China could be a jaldi-5, but India needs a sturdy Mount Fiji. Besides technology, Japanese bring the most important hand baggage of soft-skills and culture, essential for success from keel laying to delivery. Maruti’s is a standing example.


Food for thought for New Delhi

a. Expertise: Hire Naval Architects and shipbuilding experts with current international experience.

b. Government assistance: Land, Financial support, subsidies and timebound clearances.

c. Monitoring: PMO should monitor the first 5 to 10 years till Shipbuilding takes-off on this long-haul flight to destination 2047.

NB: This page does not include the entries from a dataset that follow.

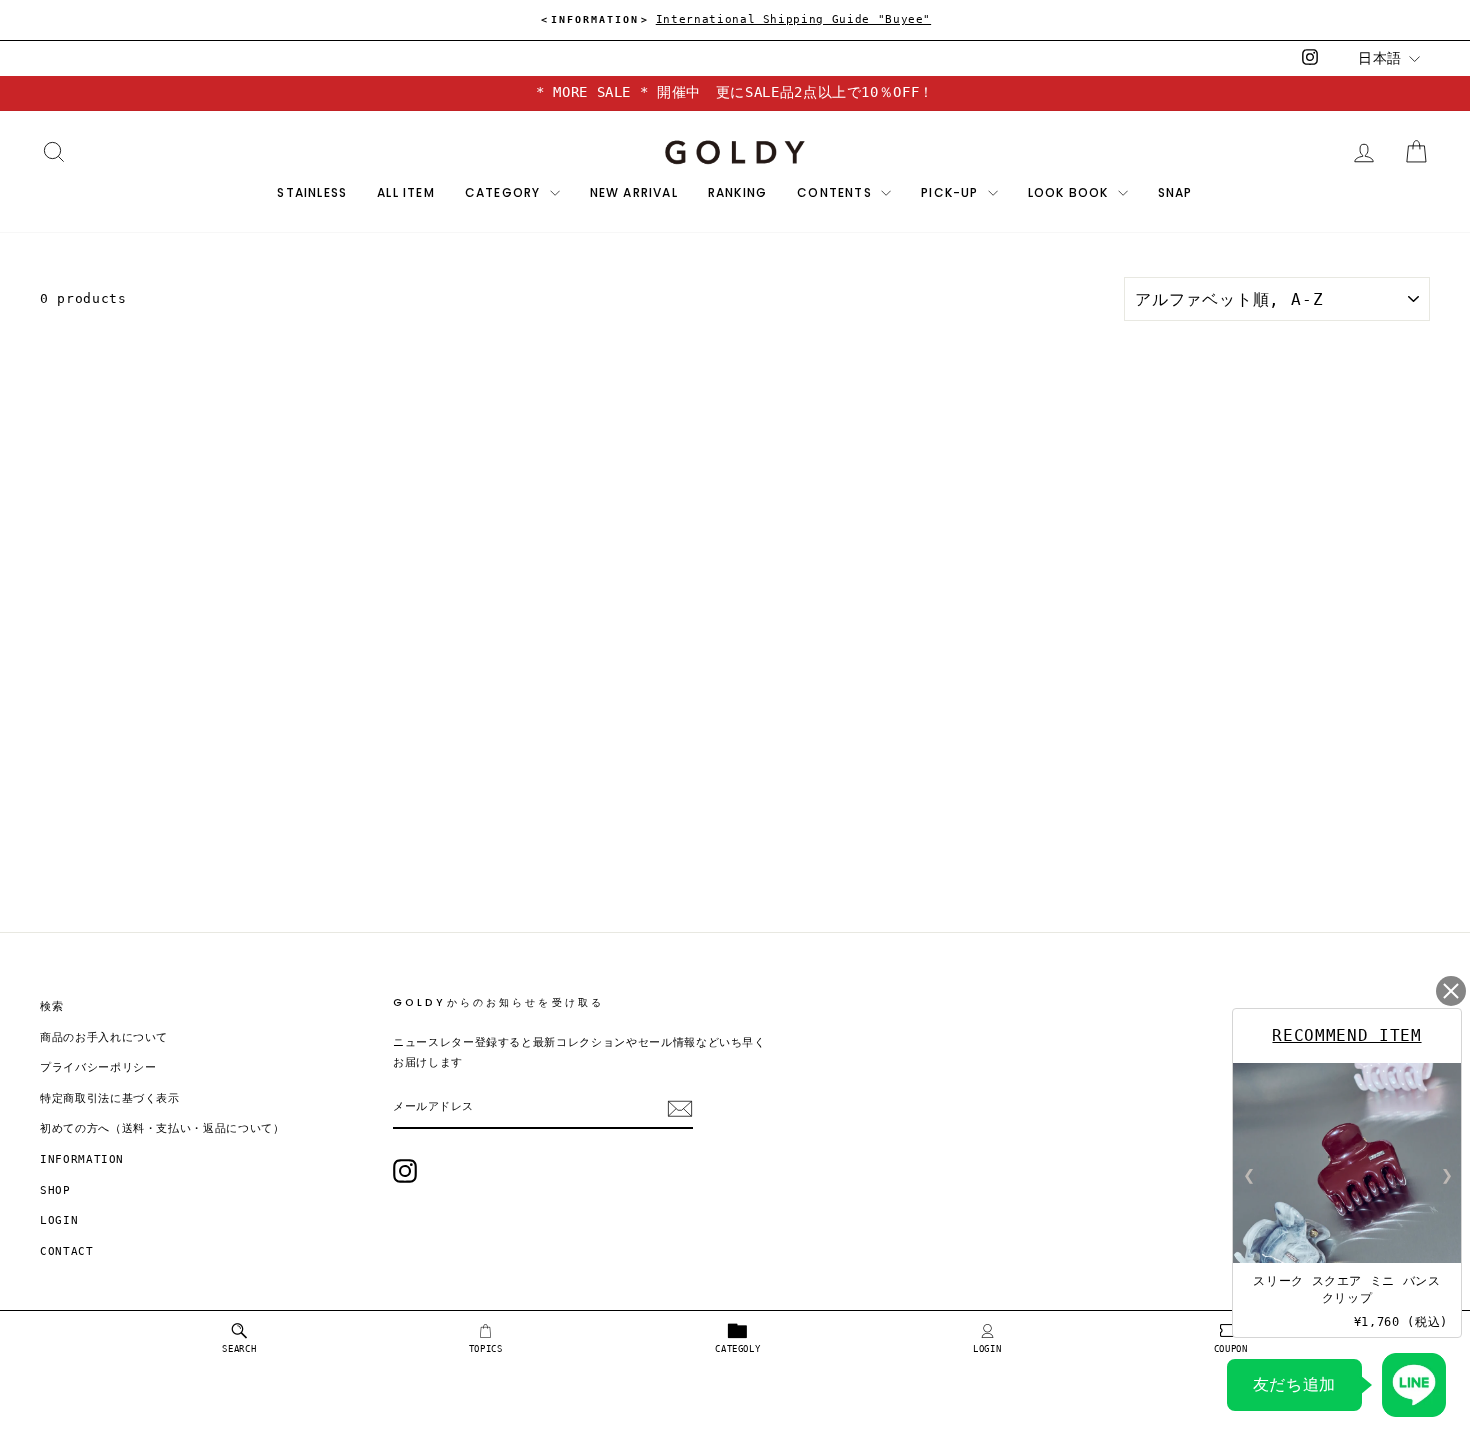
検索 (51, 1006)
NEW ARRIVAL (634, 192)
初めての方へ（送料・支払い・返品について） (162, 1128)
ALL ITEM (406, 192)
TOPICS (486, 1349)
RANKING (737, 192)
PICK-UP (952, 192)
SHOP (55, 1190)
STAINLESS (312, 192)
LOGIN (987, 1349)
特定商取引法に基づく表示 (110, 1098)
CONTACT (67, 1251)
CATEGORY (505, 192)
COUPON (1231, 1349)
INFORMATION (82, 1159)
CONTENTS (836, 192)
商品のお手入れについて (104, 1037)
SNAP (1175, 192)
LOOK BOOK (1070, 192)
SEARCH (239, 1349)
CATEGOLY (737, 1349)
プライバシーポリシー (98, 1067)
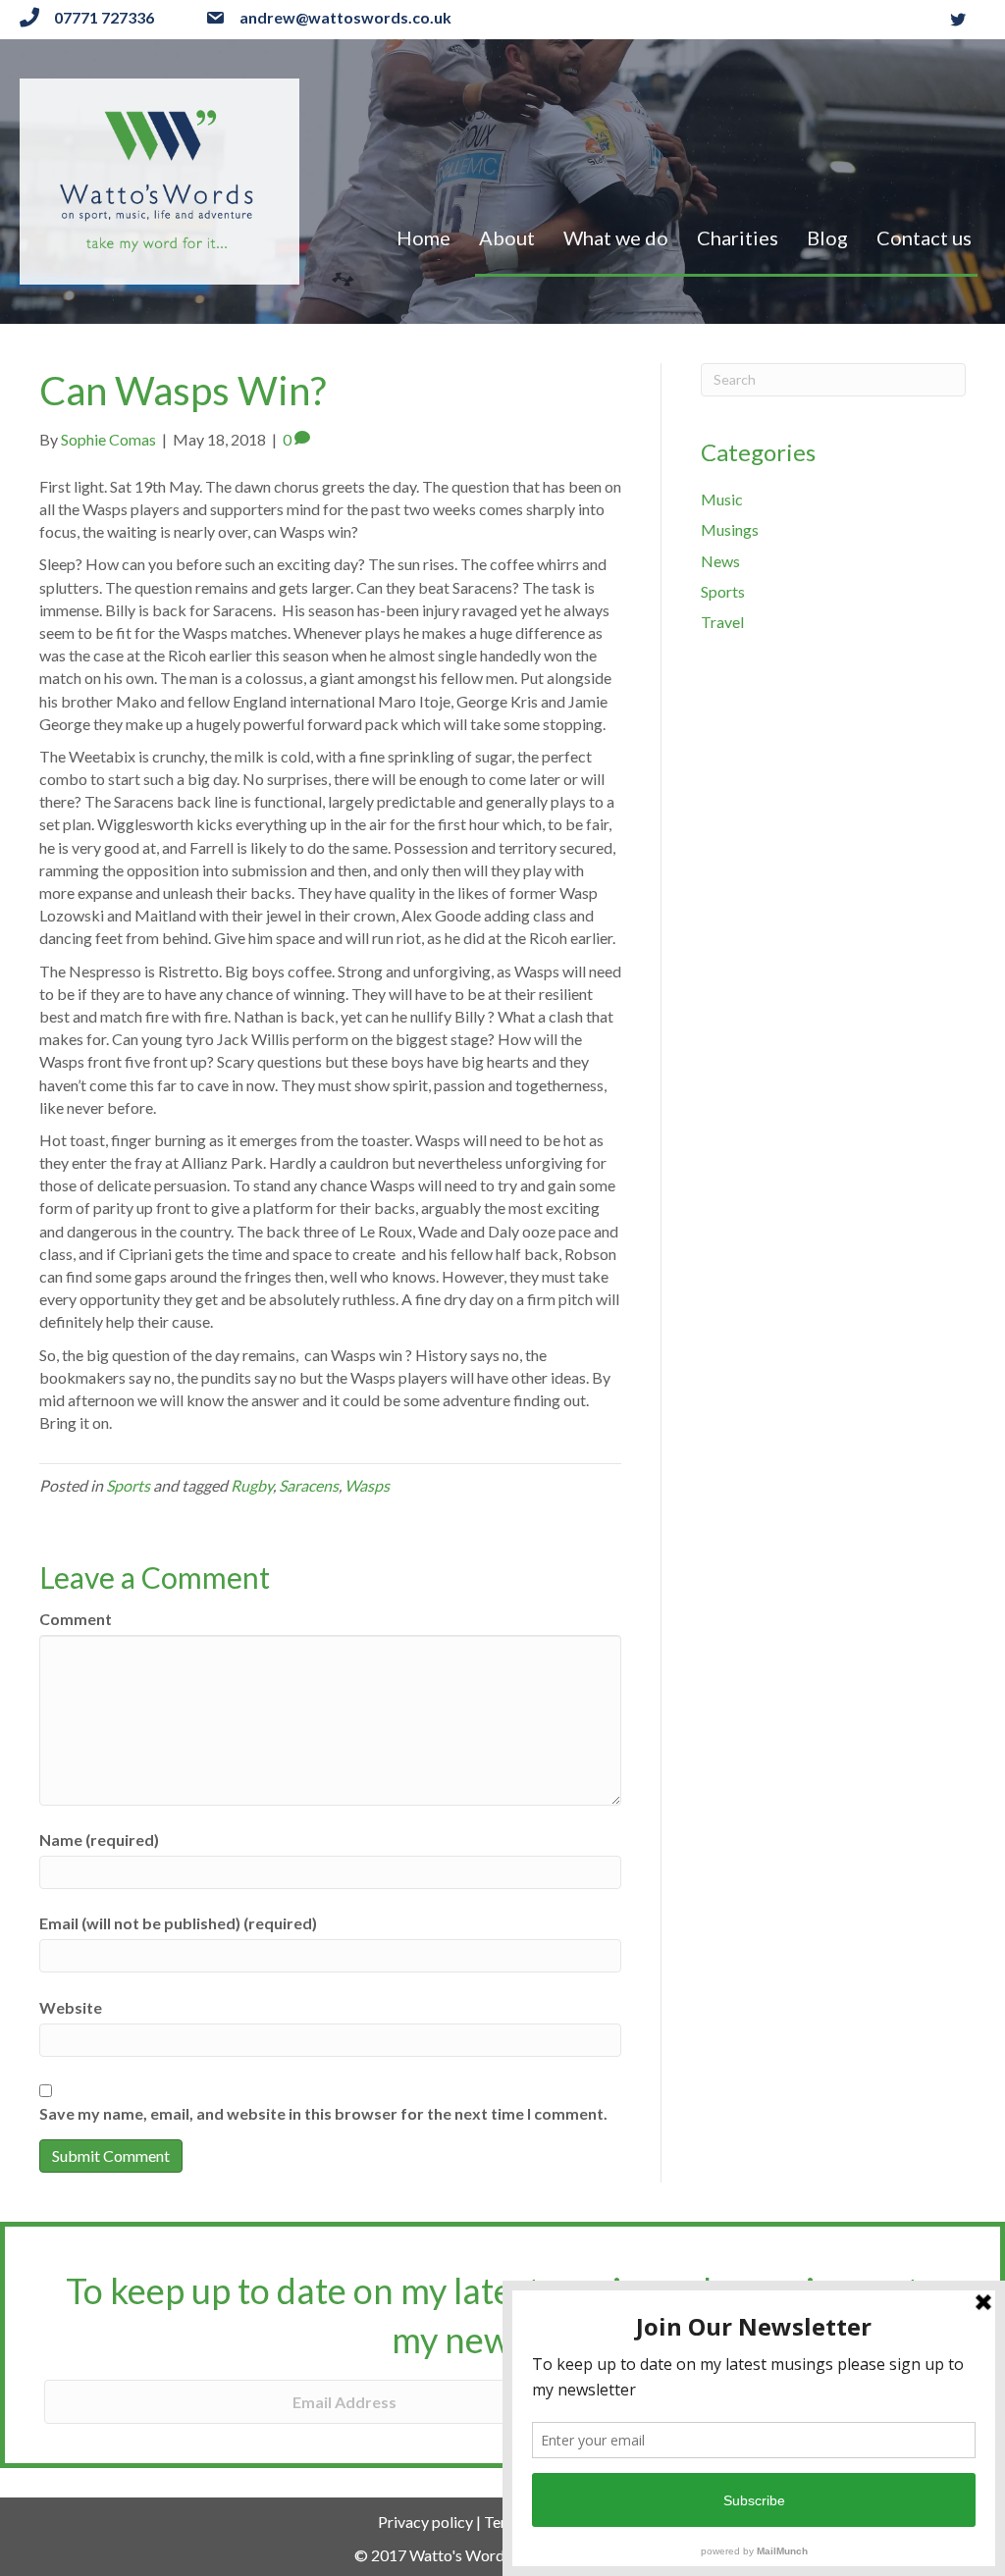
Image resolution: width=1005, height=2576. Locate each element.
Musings (730, 529)
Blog (827, 237)
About (507, 237)
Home (423, 237)
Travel (722, 621)
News (720, 561)
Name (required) (99, 1839)
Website (70, 2007)
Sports (128, 1485)
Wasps (367, 1485)
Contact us (924, 237)
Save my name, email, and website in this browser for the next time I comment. (323, 2113)
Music (722, 499)
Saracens (309, 1485)
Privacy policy (425, 2521)
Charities (737, 237)
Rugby (252, 1485)
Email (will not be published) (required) (178, 1923)
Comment (75, 1618)
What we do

India’s Shipbuilding is expected to grow to $237 billion by year 2047. On a back of the envelope calculations this works out to about 4% of India’s 2047 projected GDP of $ 5 trillion. While cars are driven on roads, however the Ministry of roads and transport has little to do with “Automobile manufacturing”. On a similar note, ‘Shipbuilding’ as an industry has little to do with Ports, Shipping and Waterways, thus it may be worthwhile to consider a separate ‘Ship-building’ wing in the Ministry of Ports, Shipping and Waterways headed by a dynamic cabinet rank minister. Since 2047 targets are stiff and an uphill task, so in all probabilities, the officials in Ministry of Ports, Shipping and Waterways are likely to push beneath the carpet, delays and failures of Shipbuilding with sweet success stories of “Ports, Shipping and Waterways” and if this does happen then India will not only miss the Shipbuilding bus of 21st century but a lot more from a national security and strategic perspective.


(The author is a Shipping and Marine consultant. Member Singapore Shipping Association and empaneled with IMO as a specialist consultant. Views personal.)